=== Work item ===
Reproduce the following material exactly, including every line.

=== Input data ===
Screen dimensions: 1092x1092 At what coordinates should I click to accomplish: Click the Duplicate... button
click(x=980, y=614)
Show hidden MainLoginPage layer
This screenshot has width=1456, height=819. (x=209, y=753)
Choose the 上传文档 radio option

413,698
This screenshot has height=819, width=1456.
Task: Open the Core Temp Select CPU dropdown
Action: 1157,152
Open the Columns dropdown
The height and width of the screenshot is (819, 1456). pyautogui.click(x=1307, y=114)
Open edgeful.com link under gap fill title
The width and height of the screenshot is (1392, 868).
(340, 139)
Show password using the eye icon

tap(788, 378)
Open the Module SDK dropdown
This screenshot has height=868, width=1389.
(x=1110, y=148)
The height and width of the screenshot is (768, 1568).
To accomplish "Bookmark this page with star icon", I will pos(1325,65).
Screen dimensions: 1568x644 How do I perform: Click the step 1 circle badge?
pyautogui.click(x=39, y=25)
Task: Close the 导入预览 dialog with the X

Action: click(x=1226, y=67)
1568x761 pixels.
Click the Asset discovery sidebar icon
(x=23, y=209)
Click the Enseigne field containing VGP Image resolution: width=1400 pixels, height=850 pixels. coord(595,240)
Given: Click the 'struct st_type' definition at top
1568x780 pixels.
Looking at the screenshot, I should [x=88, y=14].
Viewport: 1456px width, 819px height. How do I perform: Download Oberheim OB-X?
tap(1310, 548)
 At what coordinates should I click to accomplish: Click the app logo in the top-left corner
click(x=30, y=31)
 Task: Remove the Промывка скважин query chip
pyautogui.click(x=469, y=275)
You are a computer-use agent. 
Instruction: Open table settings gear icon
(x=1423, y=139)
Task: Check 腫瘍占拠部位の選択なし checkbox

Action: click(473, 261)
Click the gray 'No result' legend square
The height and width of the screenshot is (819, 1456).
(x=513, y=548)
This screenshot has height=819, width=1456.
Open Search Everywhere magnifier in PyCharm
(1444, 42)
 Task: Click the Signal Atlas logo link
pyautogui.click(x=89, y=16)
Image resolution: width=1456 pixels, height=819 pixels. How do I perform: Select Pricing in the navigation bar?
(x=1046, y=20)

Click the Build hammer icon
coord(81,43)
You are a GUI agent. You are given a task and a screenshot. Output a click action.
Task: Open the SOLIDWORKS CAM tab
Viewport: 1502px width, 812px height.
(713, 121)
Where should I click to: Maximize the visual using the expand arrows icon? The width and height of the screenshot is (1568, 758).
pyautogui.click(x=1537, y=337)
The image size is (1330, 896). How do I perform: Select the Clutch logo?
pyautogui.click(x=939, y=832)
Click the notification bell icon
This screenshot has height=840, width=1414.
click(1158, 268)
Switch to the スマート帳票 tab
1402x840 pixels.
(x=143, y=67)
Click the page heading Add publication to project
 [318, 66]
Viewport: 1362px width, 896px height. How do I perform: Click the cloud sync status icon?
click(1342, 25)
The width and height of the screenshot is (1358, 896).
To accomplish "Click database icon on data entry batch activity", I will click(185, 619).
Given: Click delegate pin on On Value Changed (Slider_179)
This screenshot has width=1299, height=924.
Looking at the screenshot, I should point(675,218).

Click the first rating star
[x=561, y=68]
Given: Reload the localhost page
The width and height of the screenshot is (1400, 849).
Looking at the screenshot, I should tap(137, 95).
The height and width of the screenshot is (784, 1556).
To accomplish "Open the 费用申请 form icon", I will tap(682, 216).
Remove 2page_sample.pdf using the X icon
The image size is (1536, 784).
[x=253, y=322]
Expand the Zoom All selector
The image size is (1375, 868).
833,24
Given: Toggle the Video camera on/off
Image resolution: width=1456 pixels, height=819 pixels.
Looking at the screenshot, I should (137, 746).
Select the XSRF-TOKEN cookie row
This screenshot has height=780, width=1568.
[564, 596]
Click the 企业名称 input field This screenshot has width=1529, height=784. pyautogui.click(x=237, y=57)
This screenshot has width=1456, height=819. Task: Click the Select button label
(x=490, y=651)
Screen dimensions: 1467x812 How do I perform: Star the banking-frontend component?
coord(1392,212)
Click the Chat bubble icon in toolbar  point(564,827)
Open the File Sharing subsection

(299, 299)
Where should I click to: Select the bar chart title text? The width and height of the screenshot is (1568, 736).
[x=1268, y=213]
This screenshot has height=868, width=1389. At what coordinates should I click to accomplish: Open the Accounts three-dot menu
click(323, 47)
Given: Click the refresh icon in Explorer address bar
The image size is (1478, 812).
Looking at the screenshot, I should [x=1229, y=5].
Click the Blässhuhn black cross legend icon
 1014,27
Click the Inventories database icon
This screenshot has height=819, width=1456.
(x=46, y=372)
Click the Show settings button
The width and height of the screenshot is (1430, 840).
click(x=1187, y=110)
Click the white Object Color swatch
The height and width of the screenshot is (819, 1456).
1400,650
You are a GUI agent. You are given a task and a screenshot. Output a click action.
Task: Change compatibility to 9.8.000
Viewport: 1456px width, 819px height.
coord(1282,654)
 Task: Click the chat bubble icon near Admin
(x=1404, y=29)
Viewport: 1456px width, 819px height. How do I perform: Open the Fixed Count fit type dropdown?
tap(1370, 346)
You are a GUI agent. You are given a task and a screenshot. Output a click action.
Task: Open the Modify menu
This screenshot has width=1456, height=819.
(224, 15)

=== Response for this exercise ===
Screen dimensions: 1092x1092 At what coordinates should I click to accomplish: Click the Duplicate... button
click(x=980, y=614)
Show hidden MainLoginPage layer
This screenshot has width=1456, height=819. (x=209, y=753)
Choose the 上传文档 radio option

413,698
This screenshot has height=819, width=1456.
Task: Open the Core Temp Select CPU dropdown
Action: 1157,152
Open the Columns dropdown
The height and width of the screenshot is (819, 1456). pyautogui.click(x=1307, y=114)
Open edgeful.com link under gap fill title
The width and height of the screenshot is (1392, 868).
(340, 139)
Show password using the eye icon

tap(788, 378)
Open the Module SDK dropdown
This screenshot has height=868, width=1389.
(x=1110, y=148)
The height and width of the screenshot is (768, 1568).
To accomplish "Bookmark this page with star icon", I will pos(1325,65).
Screen dimensions: 1568x644 How do I perform: Click the step 1 circle badge?
pyautogui.click(x=39, y=25)
Task: Close the 导入预览 dialog with the X

Action: click(x=1226, y=67)
1568x761 pixels.
Click the Asset discovery sidebar icon
(x=23, y=209)
Click the Enseigne field containing VGP Image resolution: width=1400 pixels, height=850 pixels. coord(595,240)
Given: Click the 'struct st_type' definition at top
1568x780 pixels.
Looking at the screenshot, I should [x=88, y=14].
Viewport: 1456px width, 819px height. How do I perform: Download Oberheim OB-X?
tap(1310, 548)
 At what coordinates should I click to accomplish: Click the app logo in the top-left corner
click(x=30, y=31)
 Task: Remove the Промывка скважин query chip
pyautogui.click(x=469, y=275)
You are a computer-use agent. 
Instruction: Open table settings gear icon
(x=1423, y=139)
Task: Check 腫瘍占拠部位の選択なし checkbox

Action: click(473, 261)
Click the gray 'No result' legend square
The height and width of the screenshot is (819, 1456).
(x=513, y=548)
This screenshot has height=819, width=1456.
Open Search Everywhere magnifier in PyCharm
(1444, 42)
 Task: Click the Signal Atlas logo link
pyautogui.click(x=89, y=16)
Image resolution: width=1456 pixels, height=819 pixels. How do I perform: Select Pricing in the navigation bar?
(x=1046, y=20)

Click the Build hammer icon
coord(81,43)
You are a GUI agent. You are given a task and a screenshot. Output a click action.
Task: Open the SOLIDWORKS CAM tab
Viewport: 1502px width, 812px height.
(713, 121)
Where should I click to: Maximize the visual using the expand arrows icon? The width and height of the screenshot is (1568, 758).
pyautogui.click(x=1537, y=337)
The image size is (1330, 896). How do I perform: Select the Clutch logo?
pyautogui.click(x=939, y=832)
Click the notification bell icon
This screenshot has height=840, width=1414.
click(1158, 268)
Switch to the スマート帳票 tab
1402x840 pixels.
(x=143, y=67)
Click the page heading Add publication to project
 [318, 66]
Viewport: 1362px width, 896px height. How do I perform: Click the cloud sync status icon?
click(1342, 25)
The width and height of the screenshot is (1358, 896).
To accomplish "Click database icon on data entry batch activity", I will click(185, 619).
Given: Click delegate pin on On Value Changed (Slider_179)
This screenshot has width=1299, height=924.
Looking at the screenshot, I should point(675,218).

Click the first rating star
[x=561, y=68]
Given: Reload the localhost page
The width and height of the screenshot is (1400, 849).
Looking at the screenshot, I should tap(137, 95).
The height and width of the screenshot is (784, 1556).
To accomplish "Open the 费用申请 form icon", I will tap(682, 216).
Remove 2page_sample.pdf using the X icon
The image size is (1536, 784).
[x=253, y=322]
Expand the Zoom All selector
The image size is (1375, 868).
833,24
Given: Toggle the Video camera on/off
Image resolution: width=1456 pixels, height=819 pixels.
Looking at the screenshot, I should (137, 746).
Select the XSRF-TOKEN cookie row
This screenshot has height=780, width=1568.
[564, 596]
Click the 企业名称 input field This screenshot has width=1529, height=784. pyautogui.click(x=237, y=57)
This screenshot has width=1456, height=819. Task: Click the Select button label
(x=490, y=651)
Screen dimensions: 1467x812 How do I perform: Star the banking-frontend component?
coord(1392,212)
Click the Chat bubble icon in toolbar  point(564,827)
Open the File Sharing subsection

(299, 299)
Where should I click to: Select the bar chart title text? The width and height of the screenshot is (1568, 736).
[x=1268, y=213]
This screenshot has height=868, width=1389. At what coordinates should I click to accomplish: Open the Accounts three-dot menu
click(323, 47)
Given: Click the refresh icon in Explorer address bar
The image size is (1478, 812).
Looking at the screenshot, I should [x=1229, y=5].
Click the Blässhuhn black cross legend icon
 1014,27
Click the Inventories database icon
This screenshot has height=819, width=1456.
(x=46, y=372)
Click the Show settings button
The width and height of the screenshot is (1430, 840).
click(x=1187, y=110)
Click the white Object Color swatch
The height and width of the screenshot is (819, 1456).
1400,650
You are a GUI agent. You are given a task and a screenshot. Output a click action.
Task: Change compatibility to 9.8.000
Viewport: 1456px width, 819px height.
coord(1282,654)
 Task: Click the chat bubble icon near Admin
(x=1404, y=29)
Viewport: 1456px width, 819px height. How do I perform: Open the Fixed Count fit type dropdown?
tap(1370, 346)
You are a GUI agent. You are given a task and a screenshot. Output a click action.
Task: Open the Modify menu
This screenshot has width=1456, height=819.
(224, 15)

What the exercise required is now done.